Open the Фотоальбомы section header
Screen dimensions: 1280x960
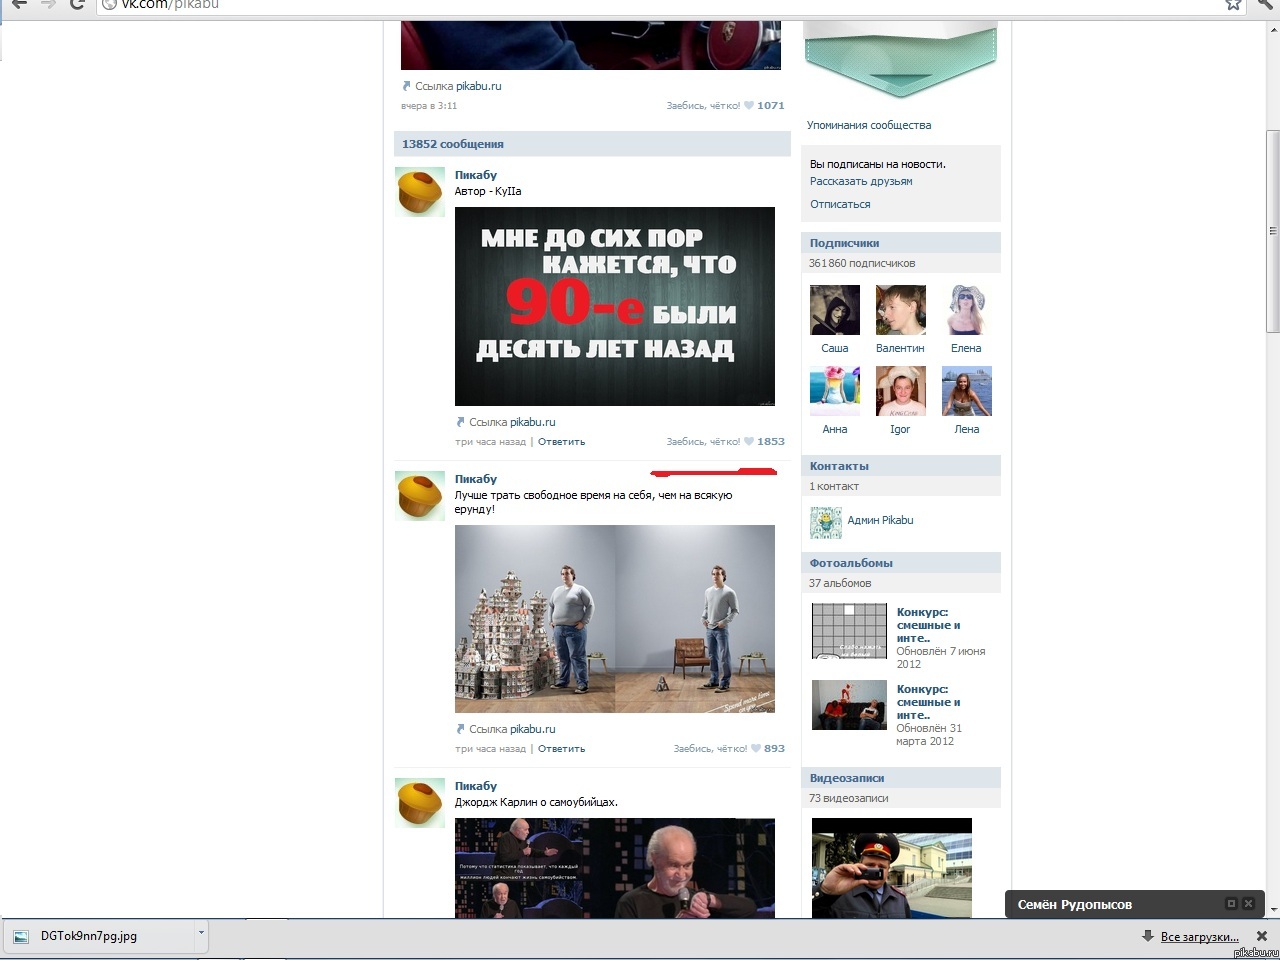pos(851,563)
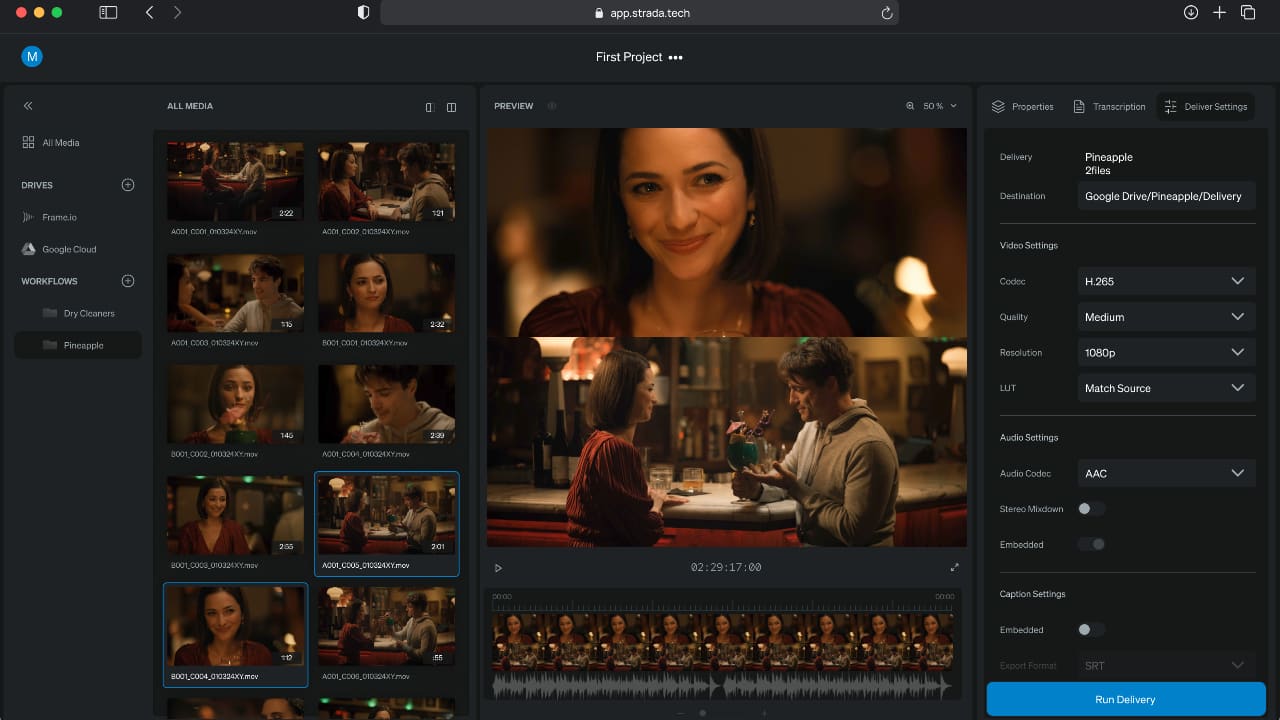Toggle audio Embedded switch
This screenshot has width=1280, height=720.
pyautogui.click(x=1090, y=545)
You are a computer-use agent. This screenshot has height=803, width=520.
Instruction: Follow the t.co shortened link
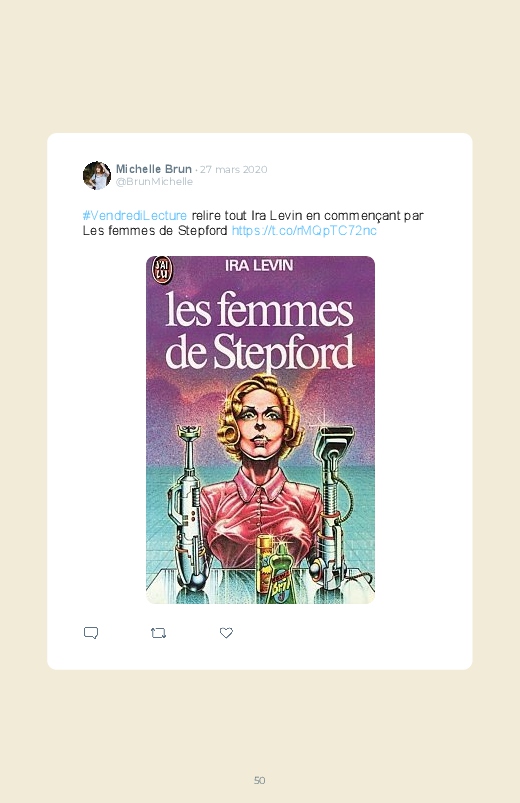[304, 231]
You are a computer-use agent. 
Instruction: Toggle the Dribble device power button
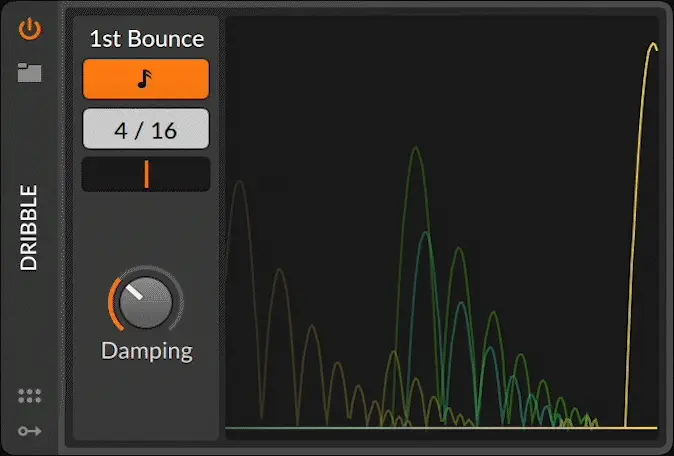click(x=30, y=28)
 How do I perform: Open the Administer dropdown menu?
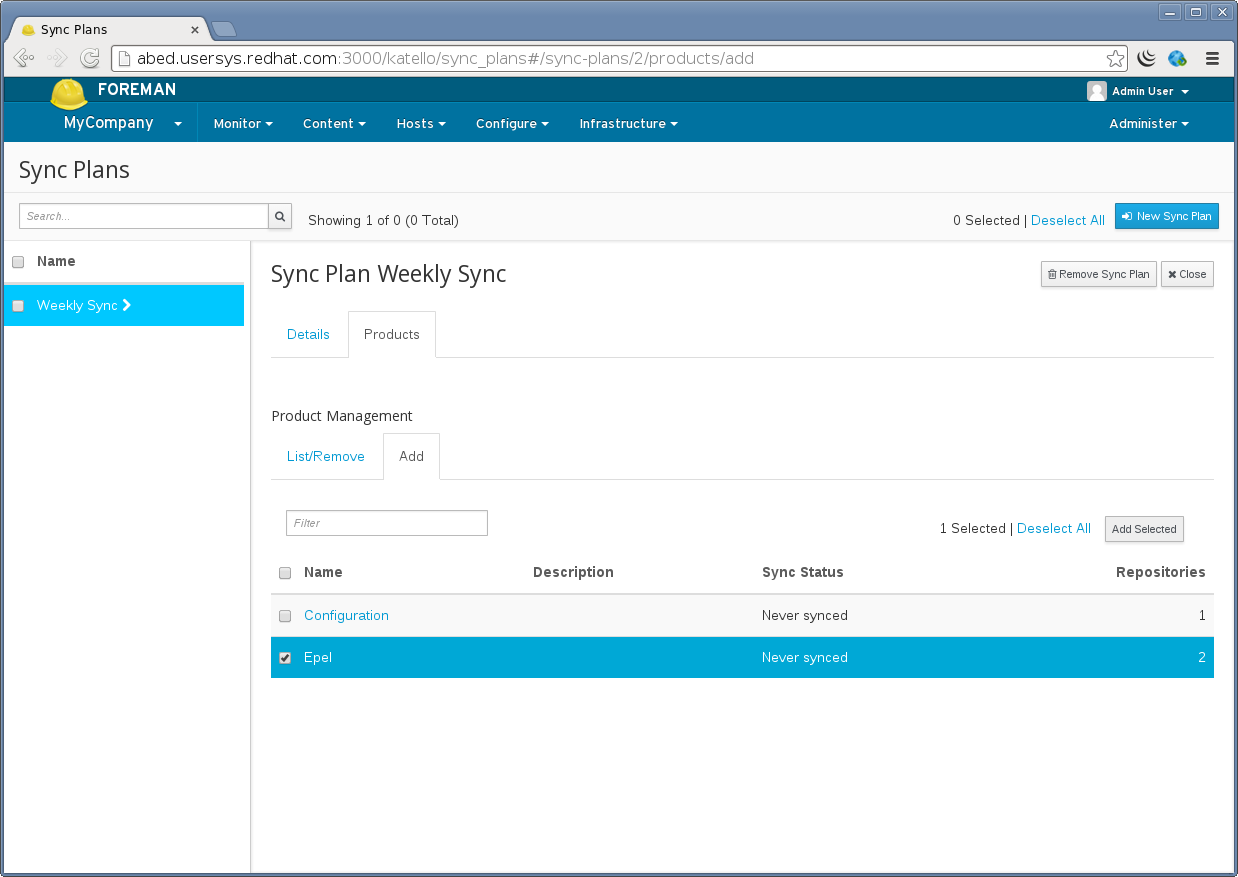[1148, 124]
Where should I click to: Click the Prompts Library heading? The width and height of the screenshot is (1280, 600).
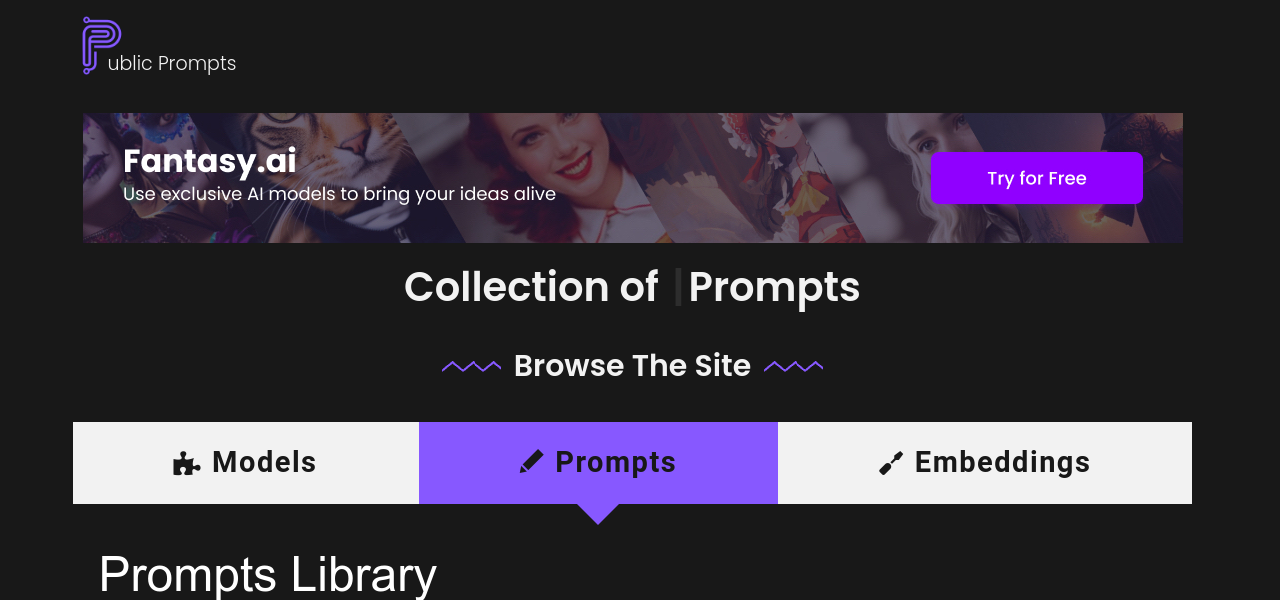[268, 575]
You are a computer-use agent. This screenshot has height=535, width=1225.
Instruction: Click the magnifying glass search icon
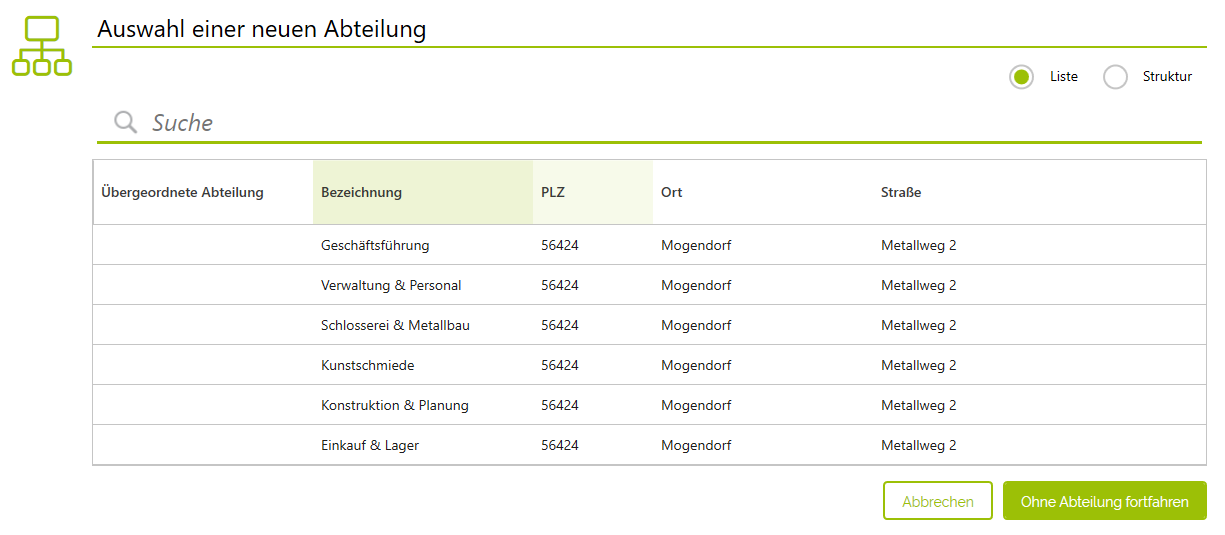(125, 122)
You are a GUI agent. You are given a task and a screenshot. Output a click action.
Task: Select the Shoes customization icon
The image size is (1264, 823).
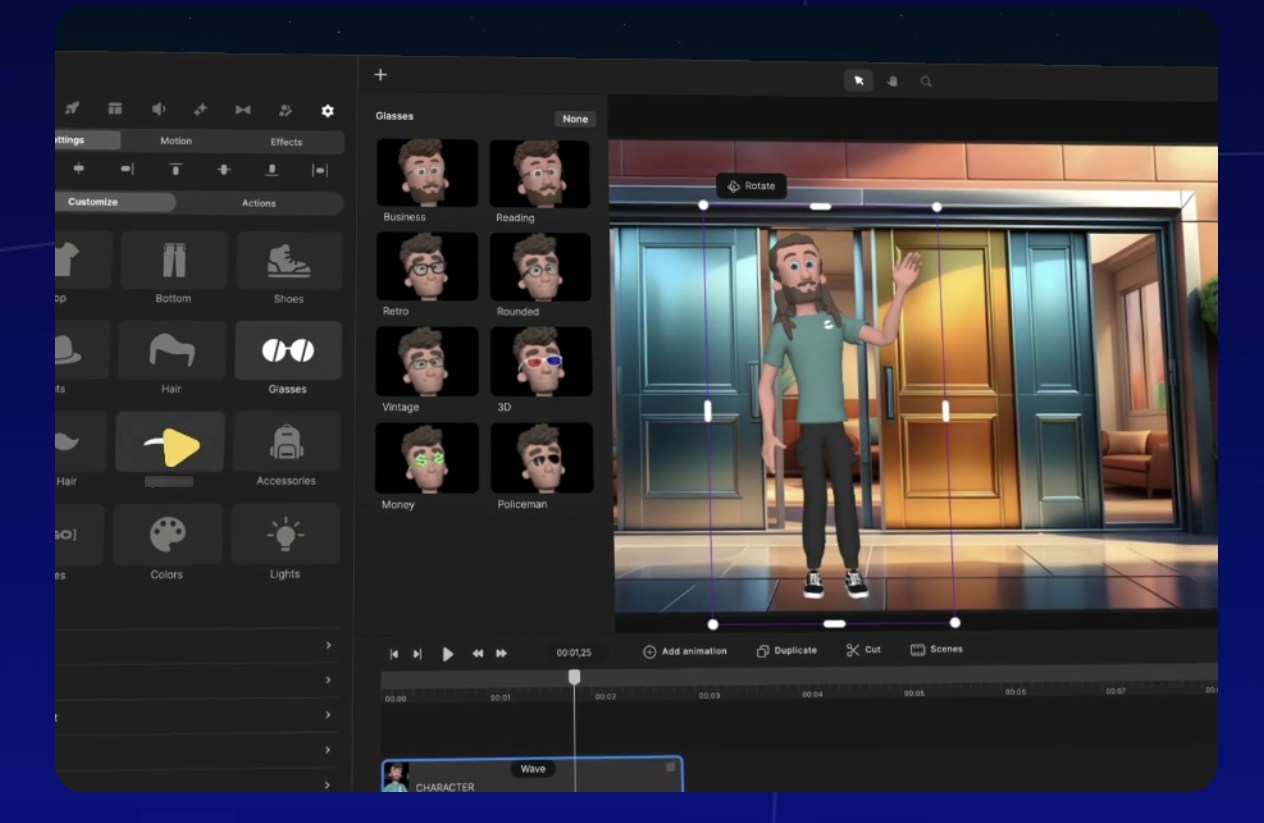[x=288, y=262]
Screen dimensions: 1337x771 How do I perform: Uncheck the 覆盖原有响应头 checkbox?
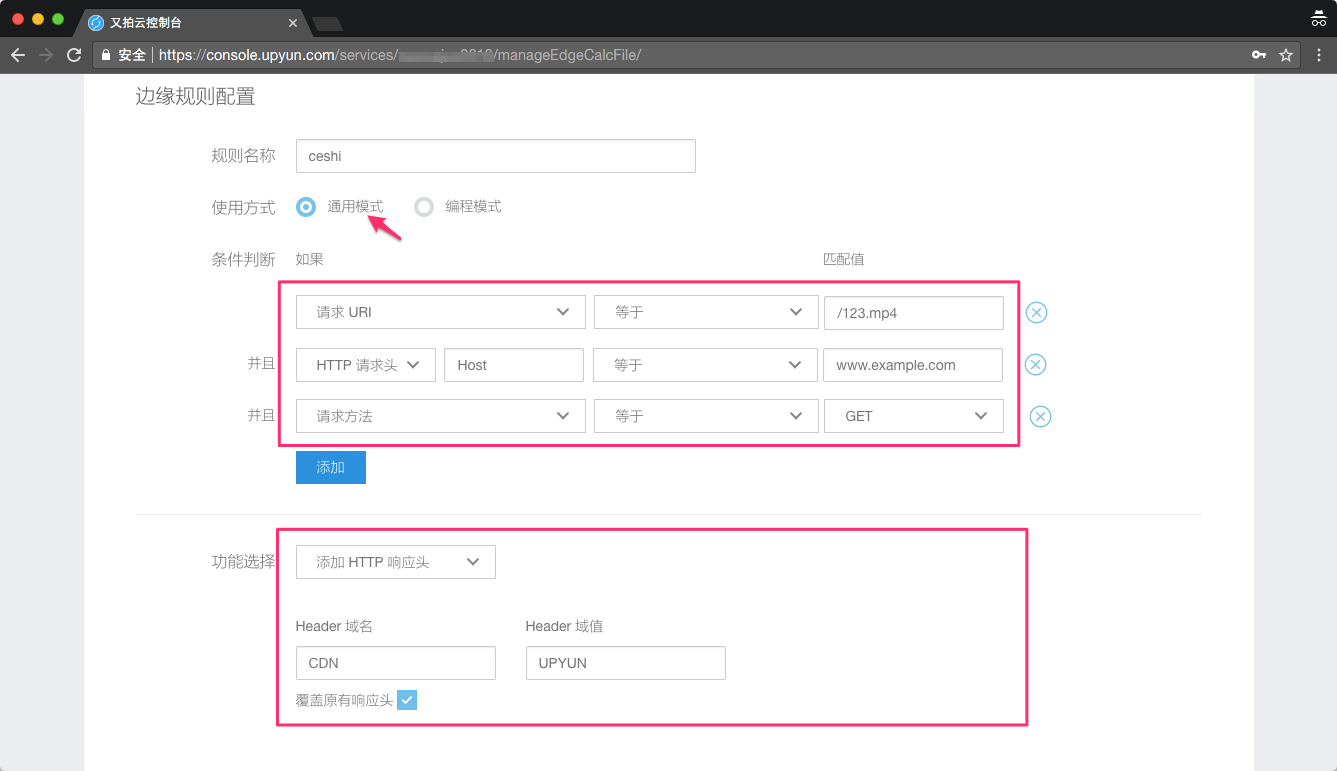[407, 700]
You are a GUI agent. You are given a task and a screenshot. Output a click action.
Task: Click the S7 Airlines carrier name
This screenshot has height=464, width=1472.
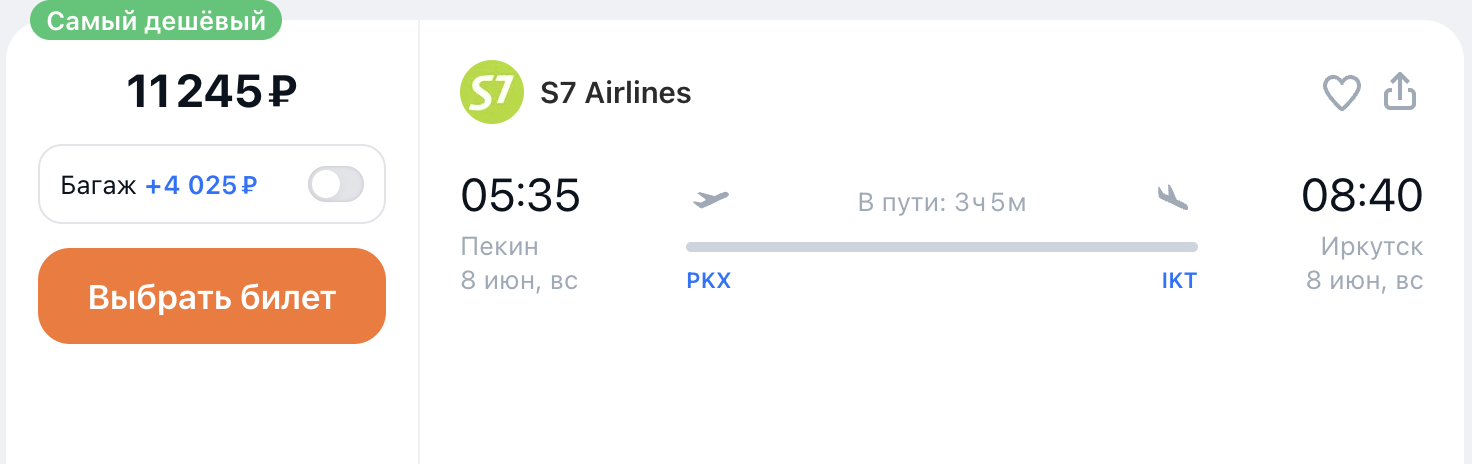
========================
**Prompt:** Return every entry word for word, minus the pictures.

**Solution to the exercise:**
Open the Фотоальбомы section header
Screen dimensions: 1280x960
pos(851,563)
Toggle audio Embedded switch
This screenshot has width=1280, height=720.
pyautogui.click(x=1090, y=545)
You are a computer-use agent. This screenshot has height=803, width=520.
Instruction: Follow the t.co shortened link
[304, 231]
You are a computer-use agent. 
Instruction: Toggle the Dribble device power button
click(x=30, y=28)
 How do I perform: Open the Administer dropdown menu?
[1148, 124]
Where should I click to: Click the Prompts Library heading? The width and height of the screenshot is (1280, 600).
[268, 575]
You are a computer-use agent. This screenshot has height=535, width=1225.
Instruction: Click the magnifying glass search icon
(125, 122)
You are a GUI agent. You are given a task and a screenshot. Output a click action.
Task: Select the Shoes customization icon
The image size is (1264, 823).
[x=288, y=262]
Screen dimensions: 1337x771 How do I perform: Uncheck the 覆盖原有响应头 checkbox?
[407, 700]
You are a GUI agent. You are given a task and a screenshot. Output a click action.
Task: Click the S7 Airlines carrier name
This screenshot has height=464, width=1472.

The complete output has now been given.